Friday, 10 July 2009

READING COMICS ON THE 'BOG', GOES HI-TECH !

One of the great joys and pleasures of life is locking yourself in the toilet, seating yourself comfortably on the 'bog' and reading a comic or tabloid newspaper. Cartoonists are the main offenders and are the only people i've seen with magazine racks and bookcases in the smallest room. But that is about to change. Hi-Technology is coming to the Lavvy!....
If you look to the list of links on the side of the blog page . One of the list is for a pair who call themselves DARREN & DISHI (darren.phillips7@ntlworld.com)......They produce computer discs of all the comic characters you could ever think of. For a couple of quid you get hundreds of issues, annuals and specials of 'whoever' from Superman and Batman to Spiderman and The X-men and millions more. I've spent months plowing through the collection of comics ,curled up on the couch with the lap top. And recently, much as i would never have believed it until recently. I have sat reading comics on the 'bog' from my laptop. The time spent is gradually getting longer and longer and the seat ring on my backside is taking longer and longer to disappear between 'visits'. There is now an extension lead constantly ready in case of emergency on the landing outside the 'Lavvy'. This is in case the lap-top battery goes flat and i need to connect the charger. I mean you cant be left locked in the 'Kharzi' with a flat battery and Magneto on the verge of destroying The X-Men; Doctor Doom annihalating the Fantastic Four; The Green Goblin murdering Spiderman; The Joker doing for Batman, etc,etc.....Jeez! it doesn't bear thinking about.
DARREN & DISHI are well worth getting in touch with ,they'll send you a list of all the titles available and its amazing ,tell 'em you read about it here. I still like comics with paper and staples and no one can replace the boxloads in the attic. But i'm now doing my bit for the planet . Reading about all these heroes saving the planet, by having hundreds of comics on a little cd disc, rather than a 40 foot pile of paper and staples.

Friday, 10 October 2008

I WENT TO THE TOILET WITH BATMAN !!!

Last week i went to my very first comic festival, and a very strange affair t'was as well. The fine Hunt Emerson and his lovely lady Jane let me stay in their humble home and fed n' watered me , so thanks for every thing.(the cheques in the post!). There was an opening night party at a pub in 'Brum' city centre and Hunt and his band 'Let rip' ,he's a fine 'Little plucker' is our Mr Emerson. Then they were followed by two editors from DC, a brit n' a yank who hadn't rehearsed, but they were quite good. They were followed by a bit of a heavy rock band who weren't bad, they played some unusual songs, given a rock twist and came out quite well. (e.g. 'The avenues and alleyways and Delilah',as heavy metal songs.) I got upset as they did a version of The Osmonds 'Crazy Horses', turned into the Who's 'Wont get fooled again', then from The Who back to the Osmonds' Crazy Horses'....hmmmmm?????!!!!!!

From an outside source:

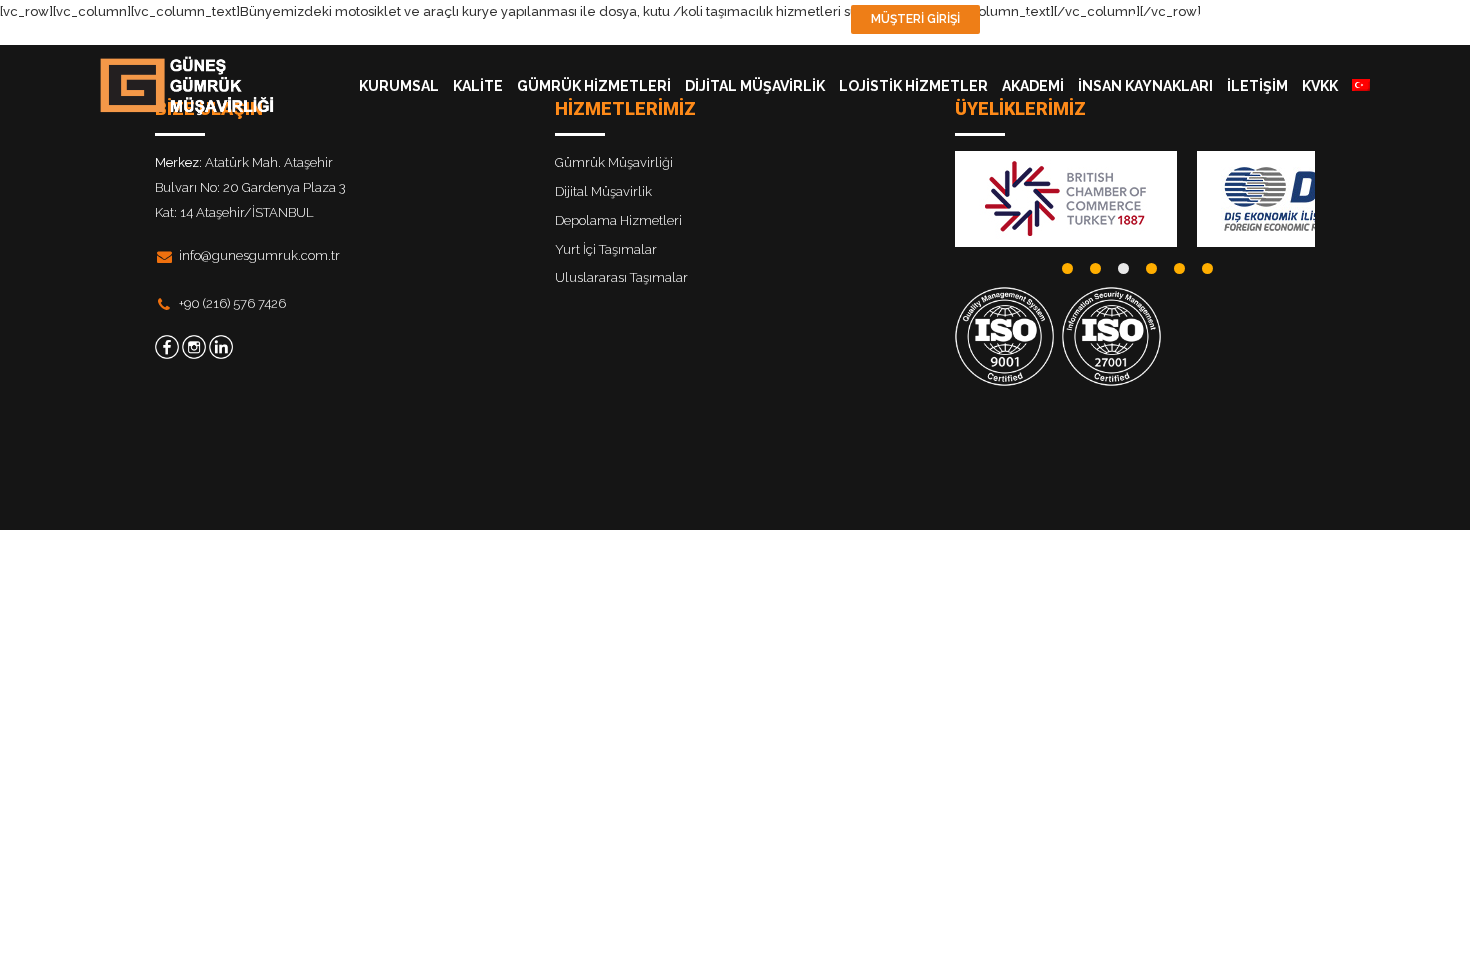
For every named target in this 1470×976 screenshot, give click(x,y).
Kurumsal (399, 86)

The following morning i was booted off the very comfy settee i snored the night away on. A gallon of tea and a loaf of toast and off we jolly well went to the Millenium point ,i think it was called, a very impressive building with one floor full of comics. We set up Hunts stuff and i got coffee for Hunts friends and guests, (arent i wonderful?..Didn't i mention i was wonderful?); Tony, the publisher and salesman, Paul, a canadian artist and Steve ,who Hunt does work for. All nice guys, not as wonderful as me, but who is, eh? I went out to get the drinks and passed a very long queue of very strange looking people, for it was they, the comic fans. A lot in fancy dress and some real weird dressed ones who became weirder when i found out they weren't in fancy dress. Finally the doors burst open and the hoards powered in ,i dont know about bulls in china shops, but herds of buffalo's in comic shops. Lots of comics ,maybe not too suprisingly. But i was made up to find an IPC stand with sheets of original artwork from all the British comics ;Lion,Valiant,even the Eagle ;Robot Archie; The Steel claw,etc, etc, No Dan Dare, but the Eagle stuff was great. It was all very enjoyable .There was artists drawing away, a couple really good guys i managed to view past the crowds queuing around them. I was sent for coffee just as a slightly recovered Jane made a showing. It had taken a couple of gallons of strong tea at her friends breakfast table to attempt to drown the 'Hangover'(never?). But she was her usual cheery self soon enough. Poor ol' Hunt's suffered tho' ,he's done his back in and lost a filling the day before on a plate of muesli(there ,i told you these health foods'll do you no good. But does anyone listen?)....So, that was giving the 'lad' a bit o' gyp. But our hero ,beared up manfully, he wasn't going to let a busted tooth get in the way of making money.







I decided it was time to retire to 'The Bog', so without a second thought i found a cubicle to accomodate my very specific requirements, and set too fulfilling those requirements. As i sat there, listening to a sexually orientated convoluted conversation, which i felt i should let them finish before i showed my face. So after a good flush i walked over to the sink( you've got to be seen to make the effort, haven't you.) I just happened to glance up and the speaker was Batman! Not a crappy Adam West schoolboy vest version, but the whole moulded suit, i'm sure Michael Caine and Morgan Freeman dressed him that morning.Thoroughly 'gobsmacked', i walked out desperatly needing a strong drink.







When i said i was going to the comic 'do', Elara ,the daughter ,when she found i was seeing Hunt, "Hunt Emerson,COOL!"....Hunt through the years gawd bless'im has done bits of work for her, and shes a big fan and never misses the Beano, for Hunt Emerson. But i bought a couple of Hunts more 'Artistic' Stuff ,shall we say? Firkin the cat ,etc I don't think i'll show this stuff to 'My little angel', cos at the end of the day "your a very sick/strange/weird man, Mr Emerson, but we love ya!"